Marvin Keller souverän
So agierte der im Juli 22 Jahre alt gewordene Ersatztorhüter Marvin Keller sowohl nach seiner Einwechslung in Bern als auch bei seinem Startelf-Einsatz in Istanbul äusserst souverän. «Wir haben uns gut vorbereitet und waren auf das Wesentliche fokussiert», analysierte der Torhüter, als sei er solche Affichen längst gewohnt. Erst auf Nachfrage gab er zu, noch «unter Strom» zu stehen.

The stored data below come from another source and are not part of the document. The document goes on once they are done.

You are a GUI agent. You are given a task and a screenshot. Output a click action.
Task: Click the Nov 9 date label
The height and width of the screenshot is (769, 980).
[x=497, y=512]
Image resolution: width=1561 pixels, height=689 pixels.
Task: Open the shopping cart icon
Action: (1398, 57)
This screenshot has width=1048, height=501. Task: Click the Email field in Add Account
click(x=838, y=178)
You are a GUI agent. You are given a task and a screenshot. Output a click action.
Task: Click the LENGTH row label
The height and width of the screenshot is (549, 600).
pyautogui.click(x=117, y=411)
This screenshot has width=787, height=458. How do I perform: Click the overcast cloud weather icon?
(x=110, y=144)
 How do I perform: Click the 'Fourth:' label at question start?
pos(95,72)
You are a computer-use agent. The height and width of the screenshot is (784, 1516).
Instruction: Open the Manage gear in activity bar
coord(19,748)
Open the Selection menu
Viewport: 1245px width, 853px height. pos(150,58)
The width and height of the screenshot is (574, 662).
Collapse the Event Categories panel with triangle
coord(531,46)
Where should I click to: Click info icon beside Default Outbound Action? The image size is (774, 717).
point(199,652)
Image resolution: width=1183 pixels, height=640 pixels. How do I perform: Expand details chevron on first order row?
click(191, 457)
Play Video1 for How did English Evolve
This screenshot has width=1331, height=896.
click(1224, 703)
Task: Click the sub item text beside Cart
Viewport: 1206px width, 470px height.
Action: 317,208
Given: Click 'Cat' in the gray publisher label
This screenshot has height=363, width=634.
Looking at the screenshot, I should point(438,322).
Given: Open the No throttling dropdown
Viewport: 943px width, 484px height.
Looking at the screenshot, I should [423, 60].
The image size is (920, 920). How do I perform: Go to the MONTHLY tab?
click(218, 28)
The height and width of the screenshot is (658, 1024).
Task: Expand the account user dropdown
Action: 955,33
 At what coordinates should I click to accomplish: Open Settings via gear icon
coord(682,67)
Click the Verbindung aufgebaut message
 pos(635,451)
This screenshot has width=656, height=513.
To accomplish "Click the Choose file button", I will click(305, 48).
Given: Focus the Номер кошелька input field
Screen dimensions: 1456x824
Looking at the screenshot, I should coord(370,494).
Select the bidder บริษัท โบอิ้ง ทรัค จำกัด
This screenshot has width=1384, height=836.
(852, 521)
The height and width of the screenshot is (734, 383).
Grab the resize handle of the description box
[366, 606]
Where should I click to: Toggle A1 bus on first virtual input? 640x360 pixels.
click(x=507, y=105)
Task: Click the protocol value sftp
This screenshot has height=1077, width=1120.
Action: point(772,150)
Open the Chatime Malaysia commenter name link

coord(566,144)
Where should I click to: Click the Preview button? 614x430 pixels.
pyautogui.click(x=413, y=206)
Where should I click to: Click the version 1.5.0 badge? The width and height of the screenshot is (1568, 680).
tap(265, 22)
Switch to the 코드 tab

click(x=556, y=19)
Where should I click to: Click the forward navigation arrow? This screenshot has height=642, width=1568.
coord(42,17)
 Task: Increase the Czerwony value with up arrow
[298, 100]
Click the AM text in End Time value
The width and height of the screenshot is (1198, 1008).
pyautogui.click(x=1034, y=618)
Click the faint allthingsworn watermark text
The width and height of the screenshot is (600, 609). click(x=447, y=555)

Auch der von Spielern gern zitierte Satz, wonach jeder Wettbewerb seine eigenen Gesetze habe, hat YB mit dem Erfolg gegen Galatasaray bestätigt. Man fühlte sich ein wenig an den FC Basel erinnert, der in der Saison 2022/23 in der Conference League den Halbfinal erreichte, während er in der Meisterschaft abstürzte. Doch so weit wollen es die Berner nicht kommen lassen. Zeit zur Korrektur bleibt genug.
Vierte Teilnahme seit 2018
Der Erfolg der Young Boys ist auch ein Erfolg für den Schweizer Fussball. Zum 16. Mal seit 1992 ist die Schweiz in der Gruppen- oder neu Ligaphase der Champions League vertreten. Basel qualifizierte sich achtmal, die Grasshoppers zweimal, Zürich und Thun je einmal. Für YB ist es nach 2018, 2021 und 2023 die vierte Teilnahme. Die Abstände zwischen den erfolgreichen Qualifikationen der Berner wurden immer kürzer. Das bringt dem Verein nicht nur Einnahmen in Millionenhöhe, sondern stärkt auch sein Ansehen in Europa.
Im letzten Jahr erreichte YB in der Champions League erstmals den dritten Gruppenplatz und überwinterte damit auf europäischer Ebene. Nun darf man gespannt sein, was im neuen Ligaformat möglich sein wird. Das nötige Selbstvertrauen für die nächsten hohen Hürden scheint jedenfalls vorhanden zu sein.